Creative To Defend Interface Patent Rights
wild_berry writes "At the London Lauch of their new 'Zen Vision: M' portable media player, Creative Labs boss Sim Wong Hoo told the BBC that he plans to defend their August 2005 patent for interfaces in portable music devices." From the article: "Creative chairman Sim Wong Hoo told the BBC News website that the company was already talking to various parties about the patent but refused to be drawn on specifics. 'We will pursue all manufacturers that use the same navigation system,' said Mr Sim. 'This is something we will pursue aggressively. Hopefully this will be friendly, but people have to respect intellectual property.'"
I haven't seen the actual patent, and don't have time to look it up at the moment, but the original Nomad used a series of nested menus for navigation- and was released well before the iPod.
I do believe that the Creative Nomad was released well before the iPod. That said, hierarchial menus date back to, well, to very far back. Certainly before Creative was ever incorporated.
I've upped my standards, so up yours.
the iPod is a relative newcomer to the MP3 market. Creative were making hard disk mp3 players long before Apple ever dreamed of them. They were practially the only players on the market in 1999-2000, and they used the same type of heirarchial naviation that the iPod uses.
That's not to say that Creative have a legal case they should be able to press in respect to the patent (for heirarchial display of files by category) as the patent is so f**king obvious that is should never have been granted.
When the posters fear their moderators, there is tyranny; when the moderators fears the posters, there is liberty.
1. Blatantly rip off iPod.
uh, no...
the Nomad Jukebox was shipping about a year before the iPod was announced.

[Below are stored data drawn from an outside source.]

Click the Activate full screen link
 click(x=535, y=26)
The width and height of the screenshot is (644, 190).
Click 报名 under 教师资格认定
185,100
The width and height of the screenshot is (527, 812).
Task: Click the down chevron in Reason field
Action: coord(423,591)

Creative filed for the patent in January of 2001.
i hate this patent BS as much as the next guy, but Creative did not rip off the iPod.
Slackware
Creative's patent was applied for in 2001, before the iPod's debut later that same year. Creative says they used that system in earlier mp3 players as well. So no, there is no prior art from Apple.
No. When the Nomad was only 6GB the ipod didn't exist. When the ipod did exist, at only 5GB, there were already 20GB players from several companies.